- [What you will do]
Given the records below, the lines starting at the line with "Where should I" and ending at the line with "Select the apps.tk-multi-breakdown.location" should be output exactly, both end lines kept and pictures left out.
[Records to process — start]
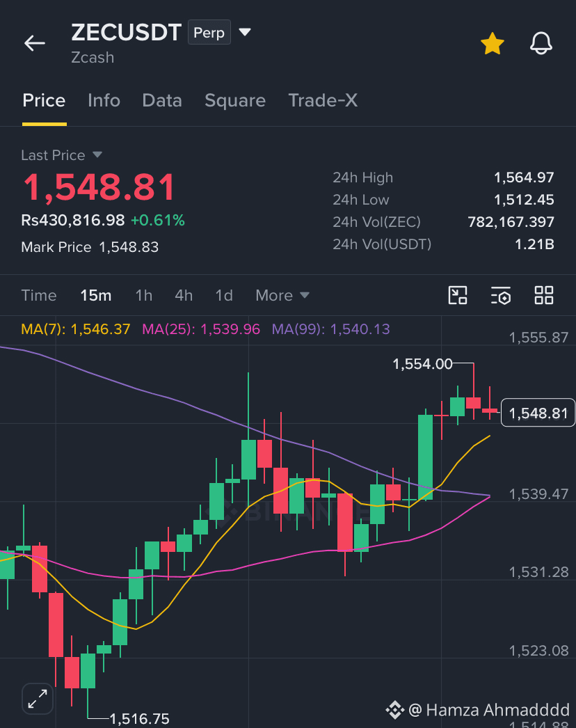
Task: Open chart indicator settings icon
Action: pos(501,295)
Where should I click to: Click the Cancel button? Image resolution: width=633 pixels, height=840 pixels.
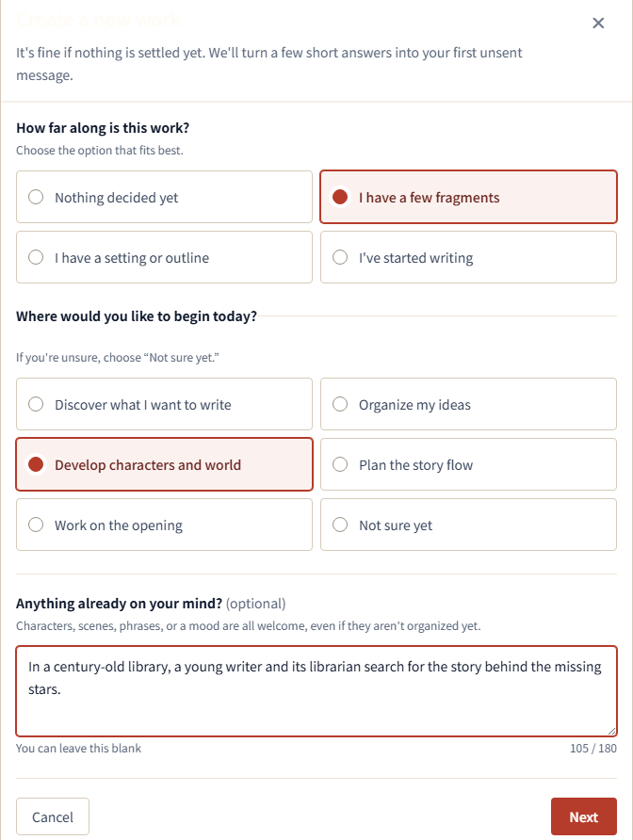[53, 817]
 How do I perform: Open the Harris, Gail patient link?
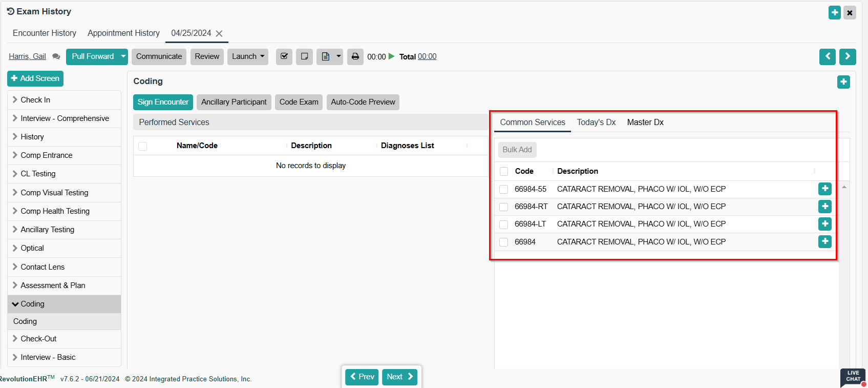click(27, 56)
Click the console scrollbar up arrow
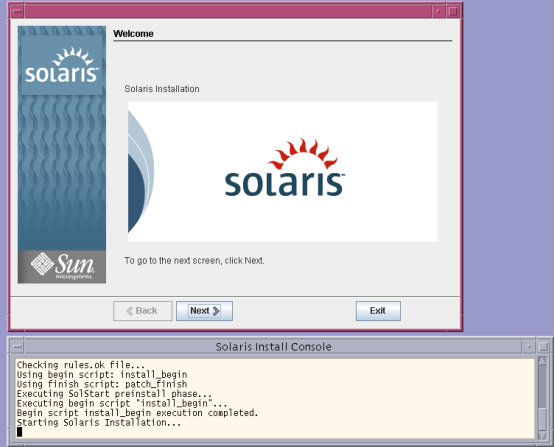Image resolution: width=555 pixels, height=447 pixels. (x=542, y=361)

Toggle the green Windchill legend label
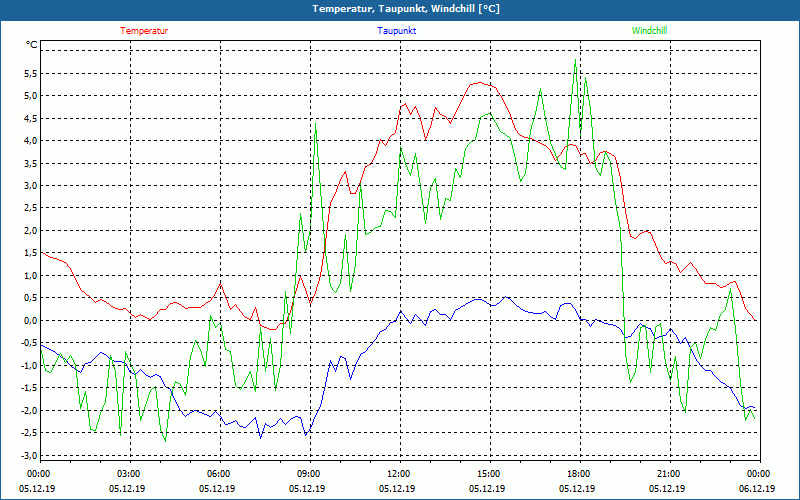(x=649, y=31)
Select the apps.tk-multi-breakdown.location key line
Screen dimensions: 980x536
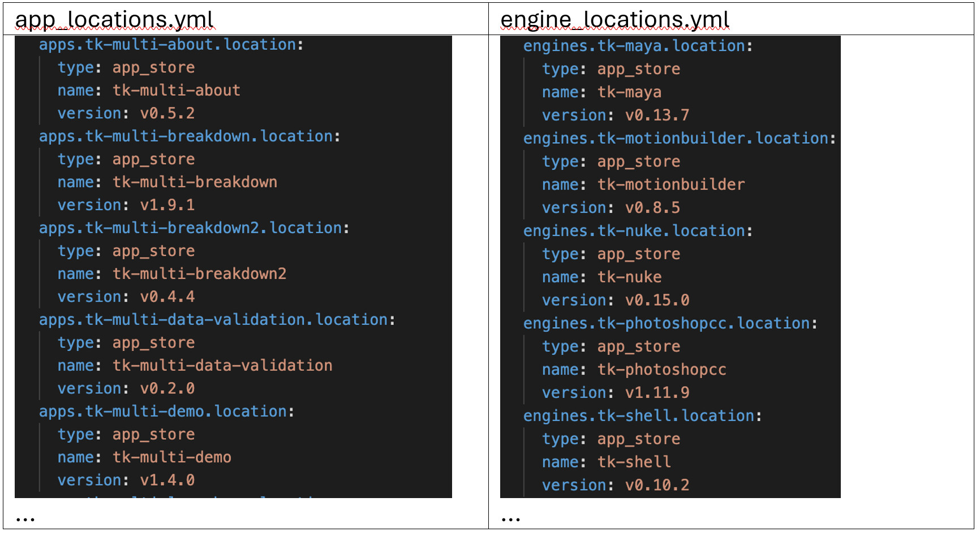[x=189, y=136]
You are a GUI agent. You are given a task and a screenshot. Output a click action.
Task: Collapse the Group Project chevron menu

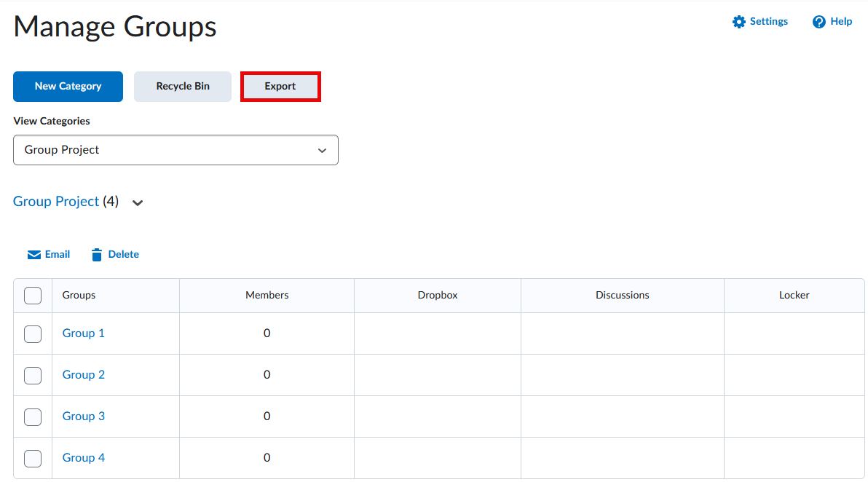138,203
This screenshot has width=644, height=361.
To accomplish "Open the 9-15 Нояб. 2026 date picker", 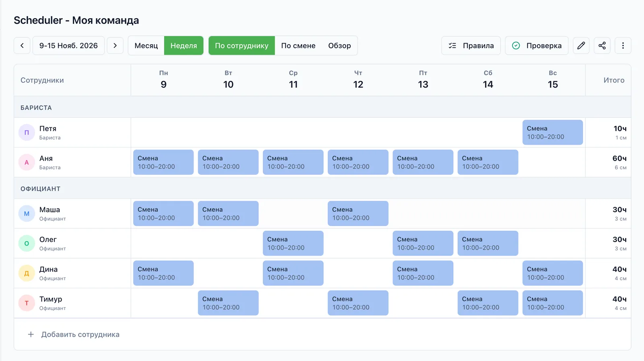I will 68,45.
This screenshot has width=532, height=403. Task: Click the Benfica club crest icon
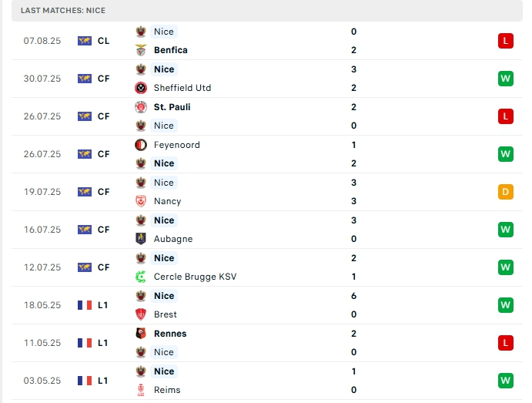(x=141, y=50)

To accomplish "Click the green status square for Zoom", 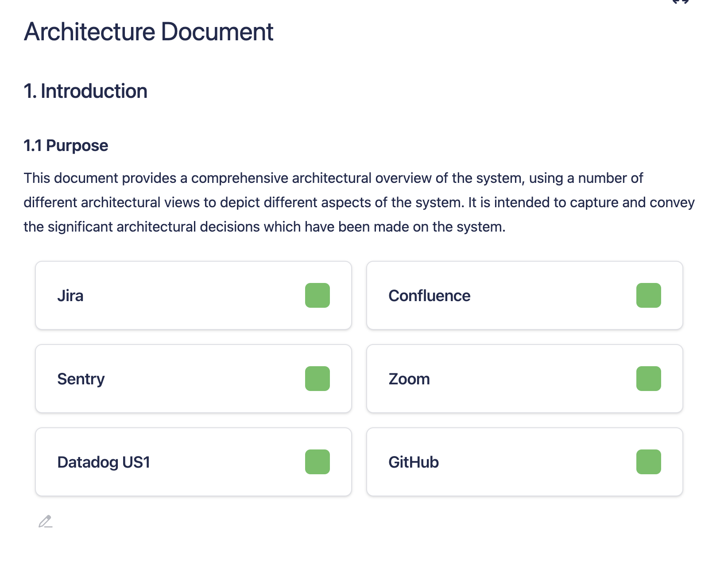I will click(648, 379).
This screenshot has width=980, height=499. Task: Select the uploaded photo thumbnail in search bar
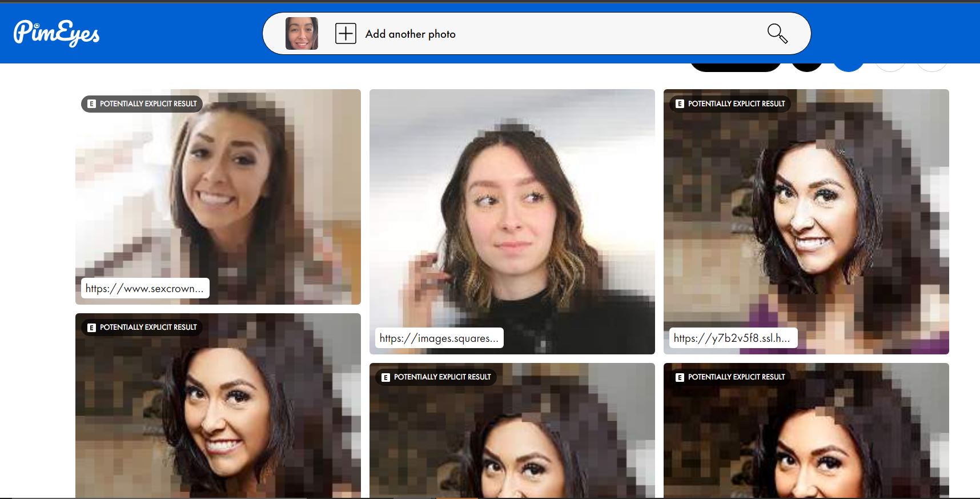(x=302, y=34)
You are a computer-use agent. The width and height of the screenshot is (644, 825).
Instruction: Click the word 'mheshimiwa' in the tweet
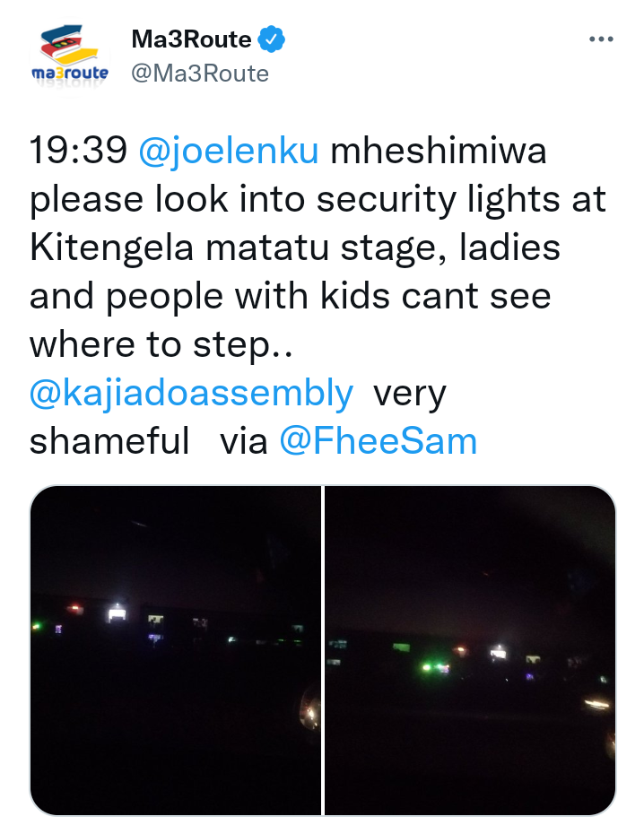[439, 152]
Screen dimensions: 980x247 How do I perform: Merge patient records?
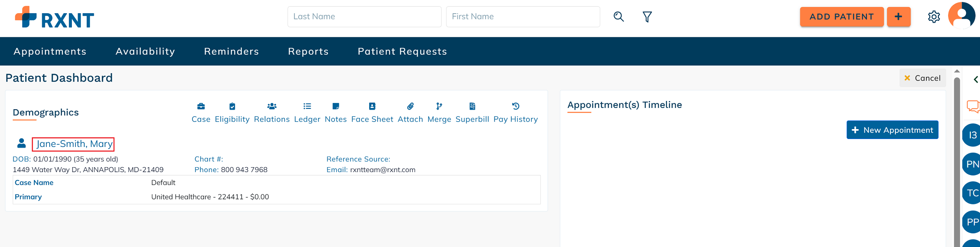coord(439,107)
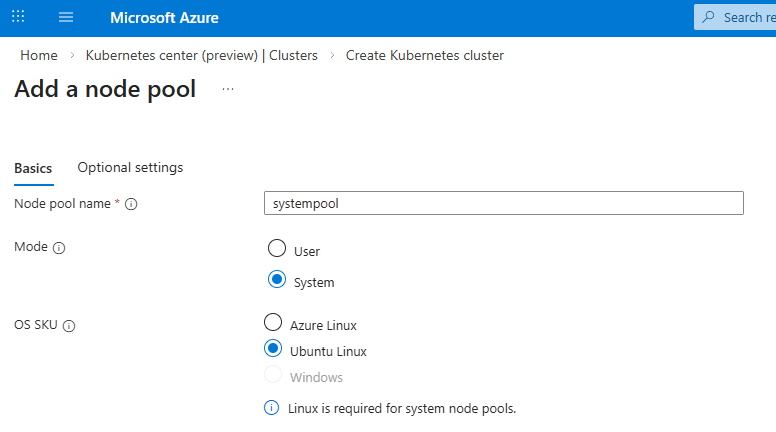The width and height of the screenshot is (776, 432).
Task: Open the portal hamburger menu
Action: click(x=66, y=18)
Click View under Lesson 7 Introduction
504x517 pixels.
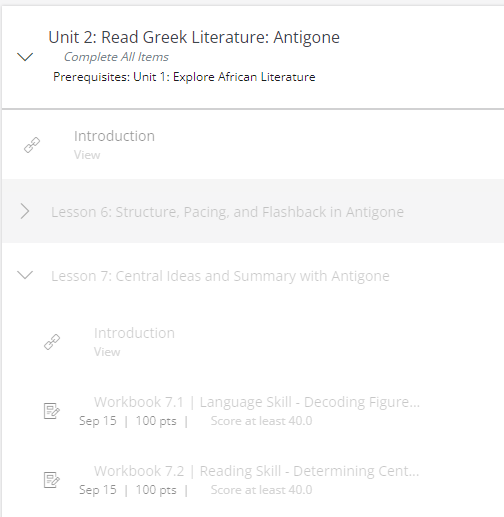pyautogui.click(x=107, y=352)
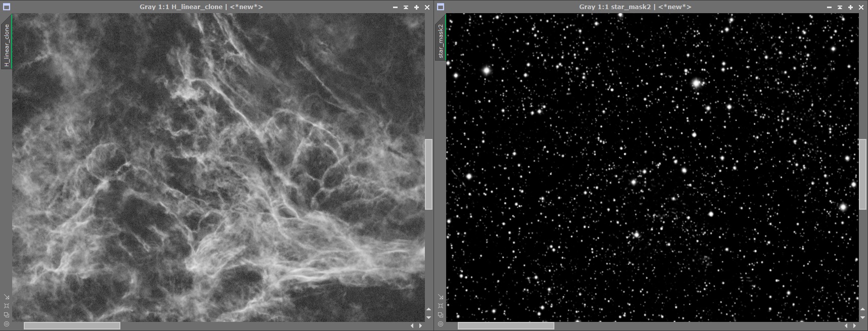868x331 pixels.
Task: Click the diagonal arrow icon in H_linear_clone window
Action: coord(7,297)
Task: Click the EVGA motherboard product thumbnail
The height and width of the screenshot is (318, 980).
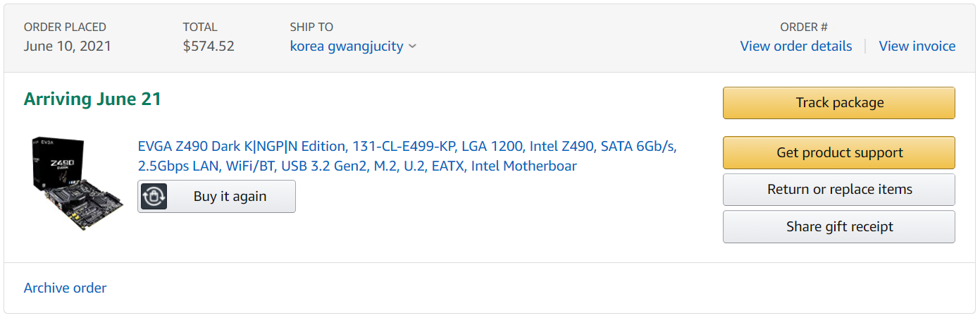Action: [77, 183]
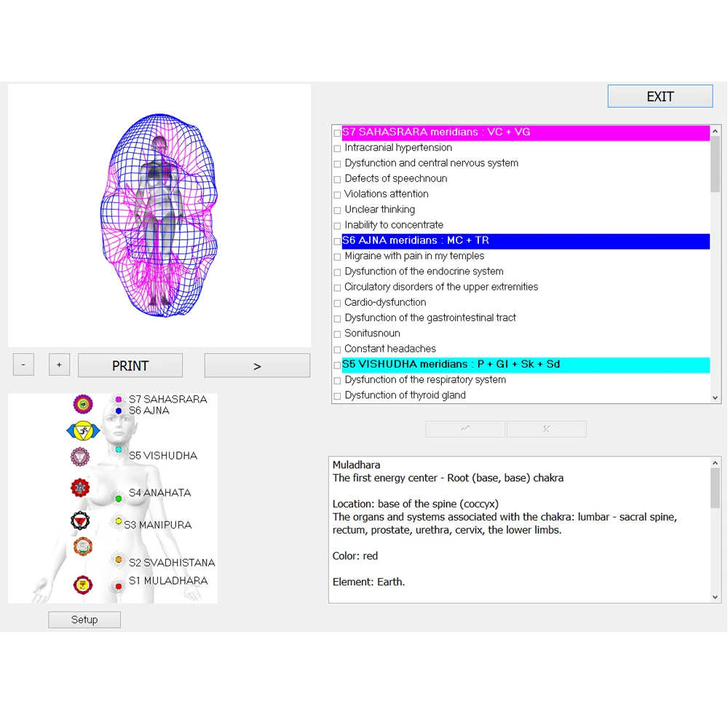Click the S3 MANIPURA triangle symbol icon
The image size is (728, 728).
[x=79, y=521]
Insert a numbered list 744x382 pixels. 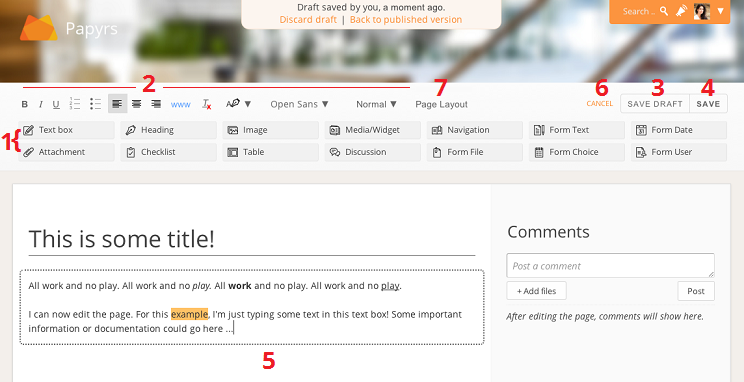coord(74,104)
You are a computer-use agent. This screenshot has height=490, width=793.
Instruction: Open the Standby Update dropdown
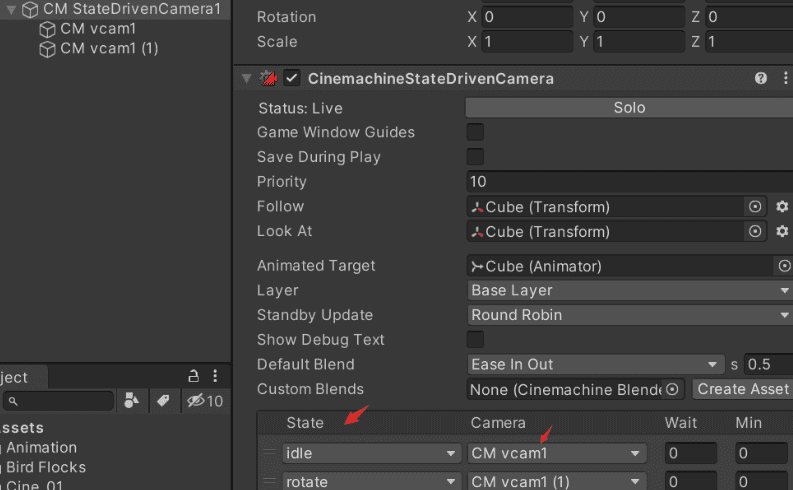629,315
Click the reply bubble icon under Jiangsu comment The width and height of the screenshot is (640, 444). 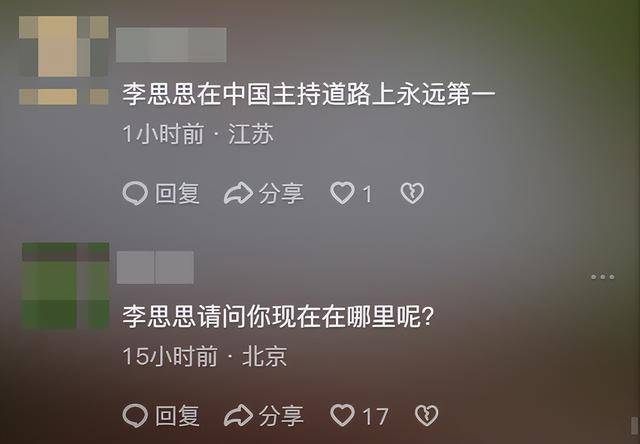135,193
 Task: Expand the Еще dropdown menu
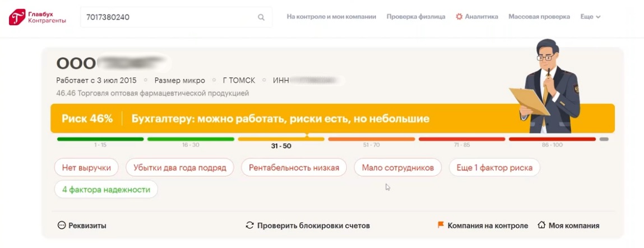pyautogui.click(x=590, y=17)
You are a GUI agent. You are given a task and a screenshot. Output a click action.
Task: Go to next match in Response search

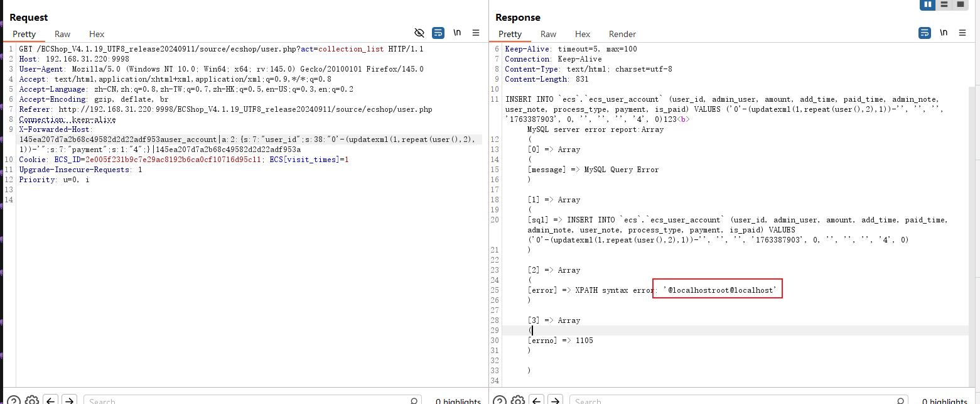555,400
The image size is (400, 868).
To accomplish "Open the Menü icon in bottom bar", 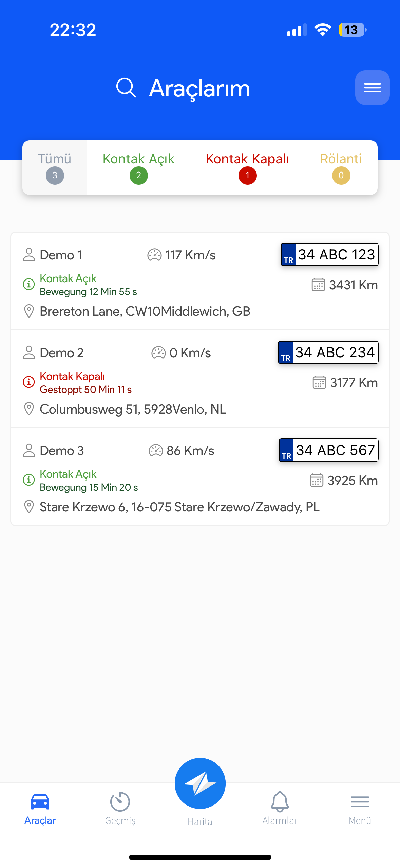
[Records to process — finish]
- [The answer]
Where should I click to: Click the Cancel button? Image resolution: width=633 pixels, height=840 pixels.
[53, 817]
 How do I perform: Open the Harris, Gail patient link?
click(27, 56)
Click the console scrollbar up arrow
Image resolution: width=555 pixels, height=447 pixels. (x=542, y=361)

Toggle the green Windchill legend label
(x=649, y=31)
Select the apps.tk-multi-breakdown.location key line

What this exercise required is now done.